A series of high-profile decisions issued within the past year addressed Chapter 15's strict recognition procedures and denied recognition to proceedings involving hedge funds registered in the Cayman Islands. Their collective takeaway is clear. An entity registered in a foreign tax haven that maintains little contact with that foreign jurisdiction will not receive Chapter 15 recognition of any foreign insolvency proceeding commenced there.
Recently, a Massachusetts bankruptcy court in In re Tradex also considered Chapter 15's recognition procedures. In re Tradex Swiss AG (“In re Tradex“), 384 B.R. 34 (Bankr. D. Mass. 2008). The resulting decision did not question the previous rulings; it instead applied the precedent to different facts. In doing so, the court explored nonmain recognition's requirements and the interaction between Chapter 15 and other Bankruptcy Code Chapters. Ultimately, the Tradex decision outlines precautionary steps foreign entities may take prior to filing for Chapter 15 relief to help prove the existence of a foreign nonmain proceeding and limitations of any resulting award of recognition.
Statutory Hurdles to Recognition
Chapter 15 has been described as a flexible approach to cross-border insolvencies. See, e.g., In re SPhinX, LTD. (“In re SPhinX“), 351 B.R. 103, 114 (Bankr. S.D.N.Y. 2006) aff'd, In re SPhinX, LTD. (“In re SPhinX II“), 371 B.R. 10 (S.D.N.Y. 2006). The Chapter's recognition scheme, however, does not reflect that flexibility. In re Bear Stearns High-Grade Structured Credit Master Fund, Ltd. (“In re Bear Stearns“), No. 07-12383, 07-8730, 2008 WL 2198272 at *7 (S.D.N.Y. May 22, 2008) (“Recognition turns on the strict application of the objective criteria”). Recognition under Chapter 15 is not automatic. A foreign representative must file a Chapter 15 petition, accompanied by either: 1) a foreign decision authorizing the foreign proceeding and appointing a representative; or 2) other appropriate proof of the proceeding and the representative. 11 U.S.C. ' 1515. A United States bankruptcy court, in turn, must find that the foreign proceeding is a foreign main proceeding or a foreign nonmain proceeding, the foreign representative is a person or body and the application meets the filing requirements noted above. 11 U.S.C. ' 1517(a).
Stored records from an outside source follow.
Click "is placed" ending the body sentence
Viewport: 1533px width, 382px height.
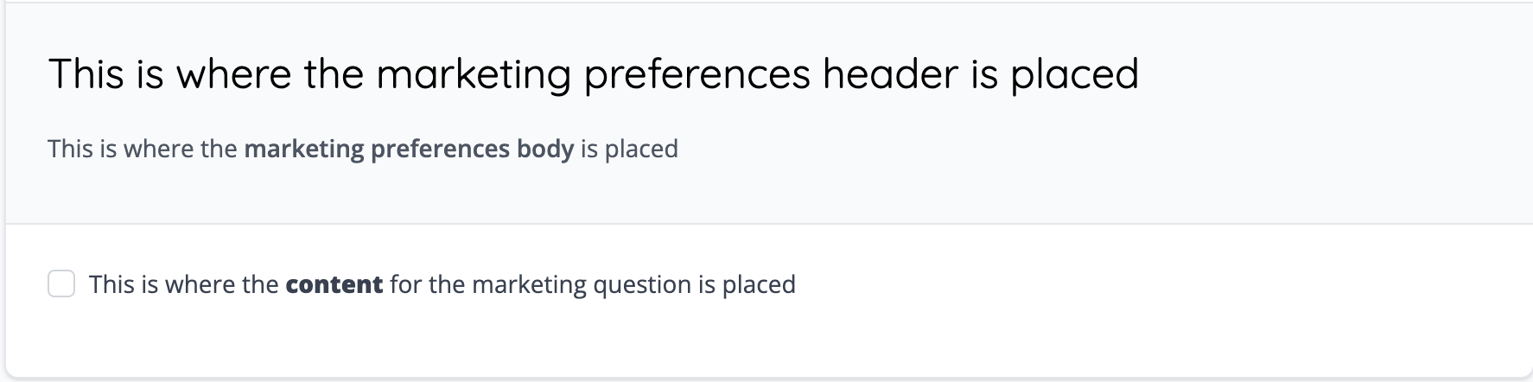[629, 149]
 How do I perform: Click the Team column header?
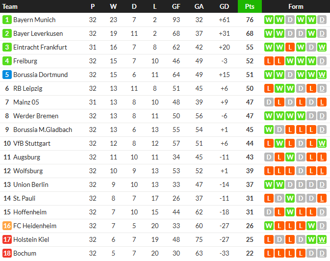(x=10, y=6)
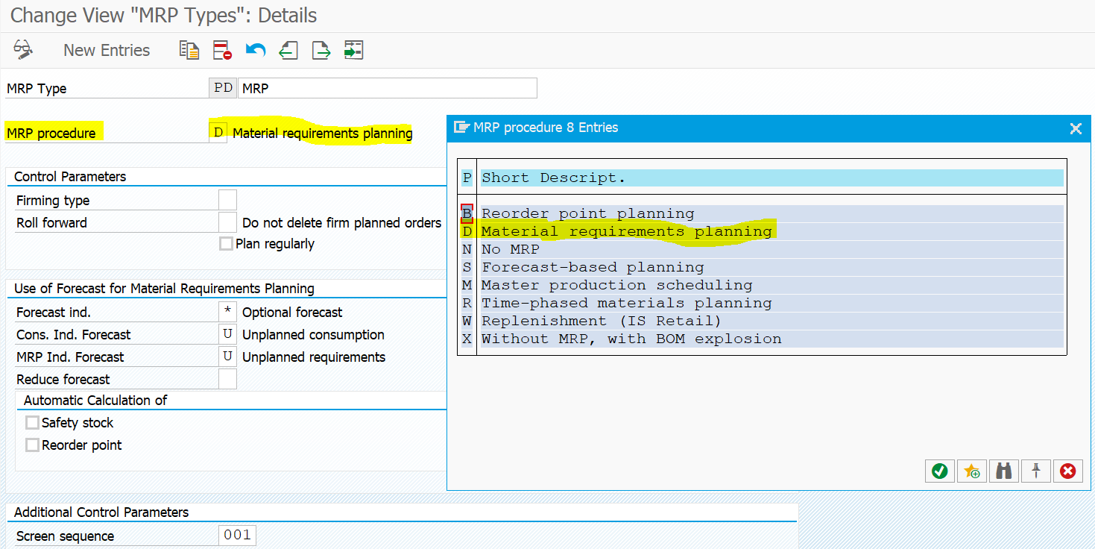
Task: Go to next entry icon
Action: point(321,50)
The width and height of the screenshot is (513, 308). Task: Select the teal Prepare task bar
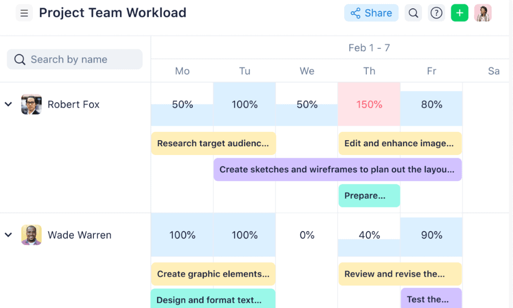pos(369,196)
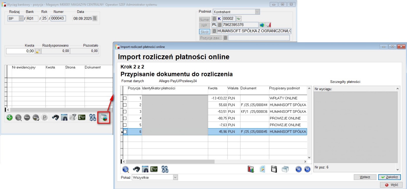
Task: Click the calendar icon beside date 08.09.2025
Action: 95,19
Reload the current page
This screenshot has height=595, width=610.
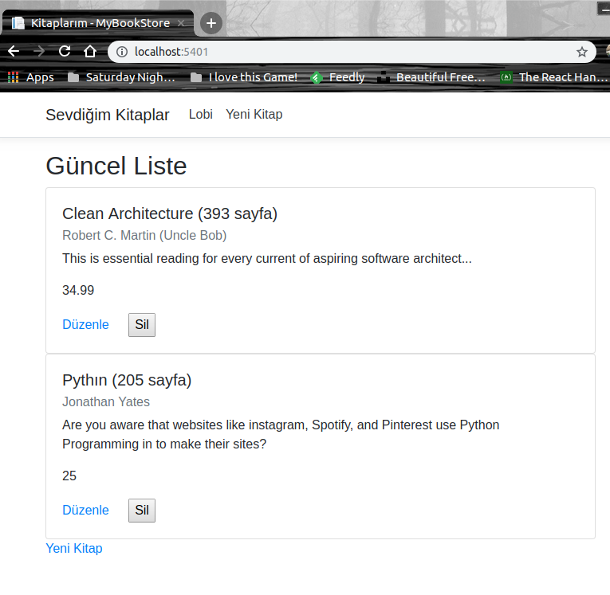point(65,52)
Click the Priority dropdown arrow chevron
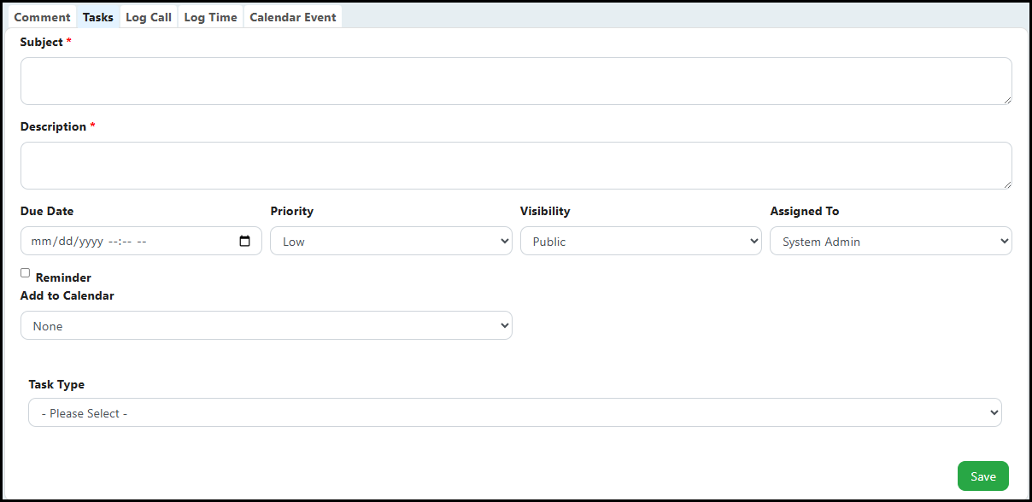Viewport: 1032px width, 502px height. point(503,242)
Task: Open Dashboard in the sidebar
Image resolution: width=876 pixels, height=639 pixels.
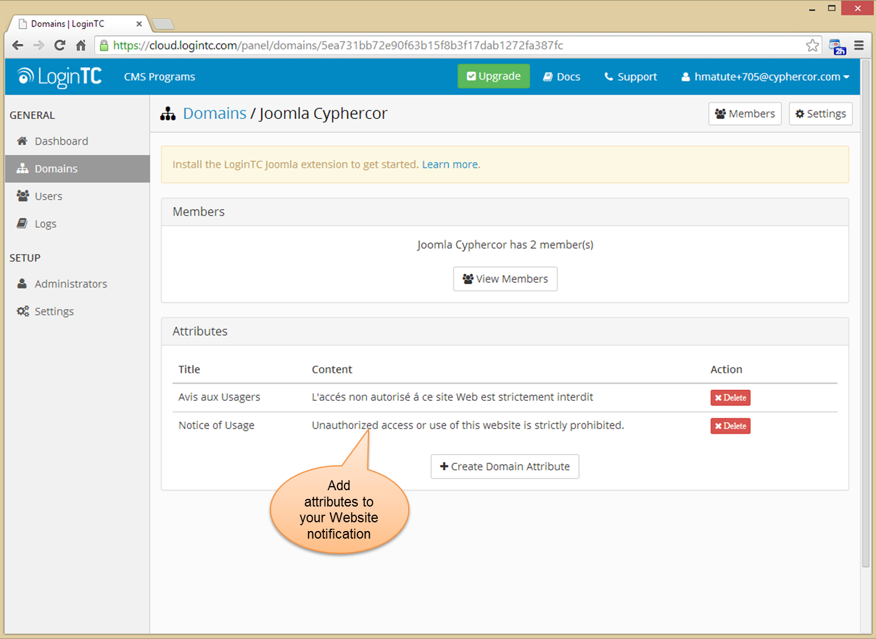Action: coord(61,141)
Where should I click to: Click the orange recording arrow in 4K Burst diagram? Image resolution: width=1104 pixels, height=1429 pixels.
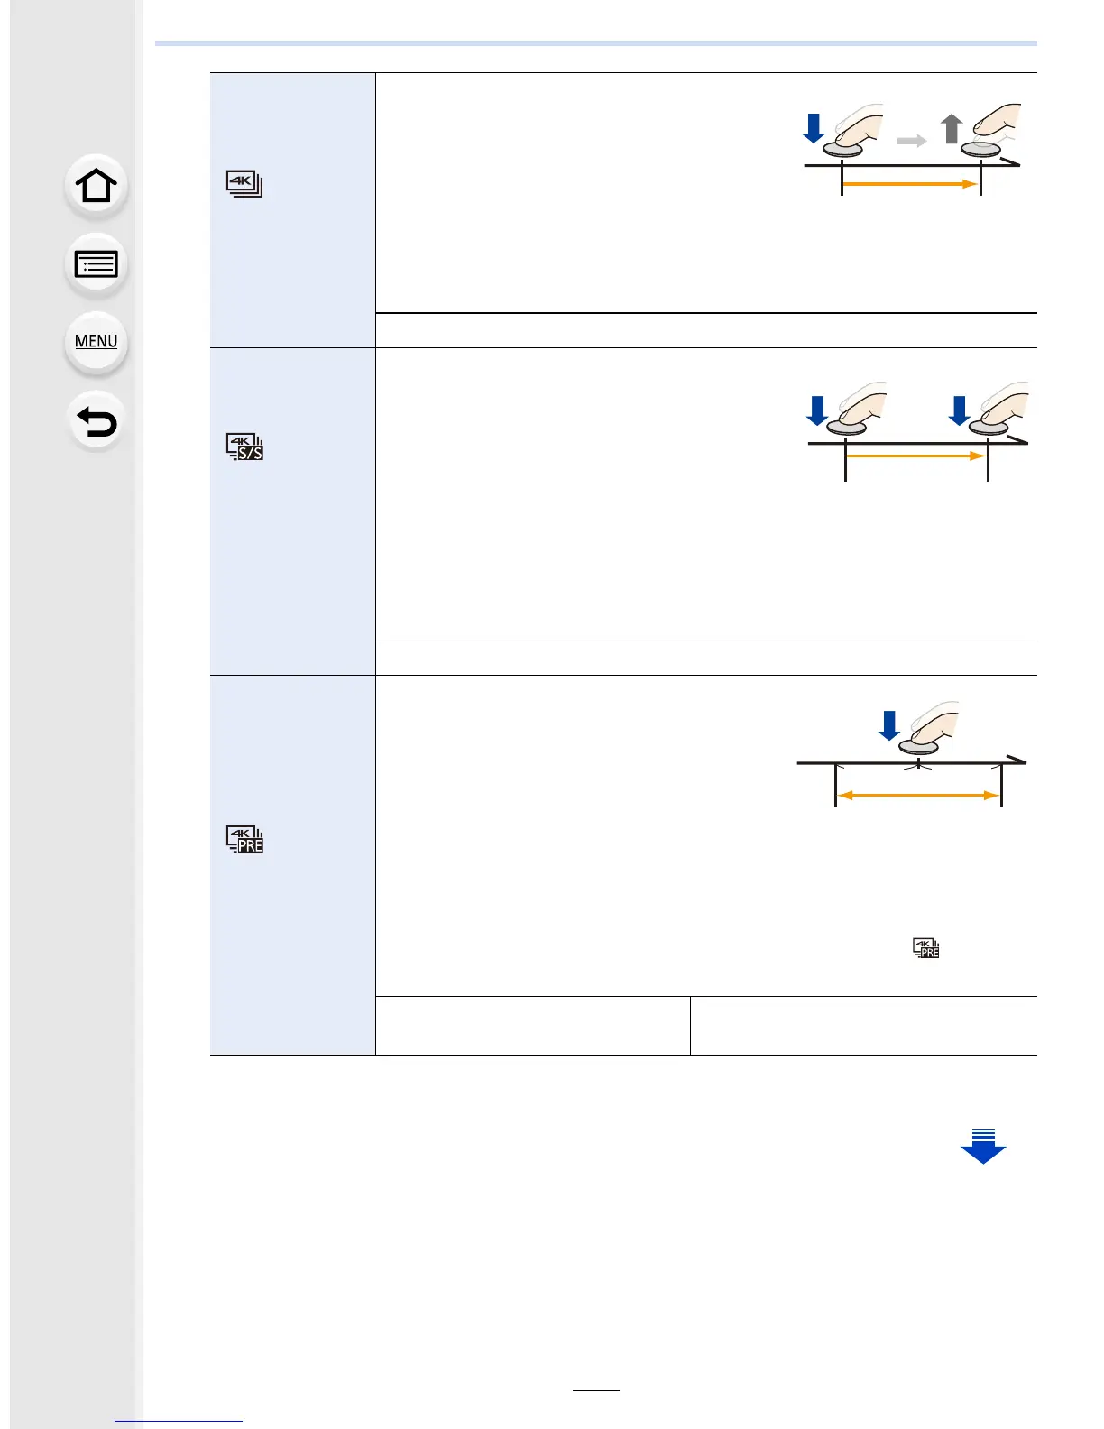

Strict recognition procedures begin with the definitions of foreign main proceeding and foreign nonmain proceeding. Chapter 15 defines a foreign main proceeding as a “foreign proceeding pending in the country where the debtor has the center of its main interests.” 11 U.S.C. ' 1502(4). By contrast, a foreign nonmain proceeding is a proceeding “pending in a country where the debtor has an establishment,” 11 U.S.C. ' 1502(5). The term “establishment” is defined as “any place of operations where the debtor carries out nontransitory economic activity.” 11 U.S.C. ' 1502(2).
The practical difference between main and nonmain recognition can be reduced to the difference between mandatory and discretionary relief. Section 1520 of the Bankruptcy Code provides that upon main proceeding recognition:
(a) the automatic stay under Bankruptcy Code section 362 (as well as the creditors' right to adequate protection and relief from the automatic stay under sections 361 and 362(a) of the Bankruptcy Code) applies with respect to the debtor and its property within the territorial jurisdiction of the United States, (b) sections 363, 549 and 552 of the Bankruptcy Code apply to restrict the ability to transfer such property absent court approval, and (c) unless the court orders otherwise, the foreign representative may operate the debtor's business and exercise the rights and powers of a trustee under Bankruptcy Code sections 363 and 552. In re SPhinX, 351 B.R. at 115.
By contrast, ' 1521 provides courts with the discretion to grant all foreign debtors relief, including ' 1520 relief, but only “to protect the assets of the debtor or the interests of the creditors.” 11 U.S.C. ' 1521.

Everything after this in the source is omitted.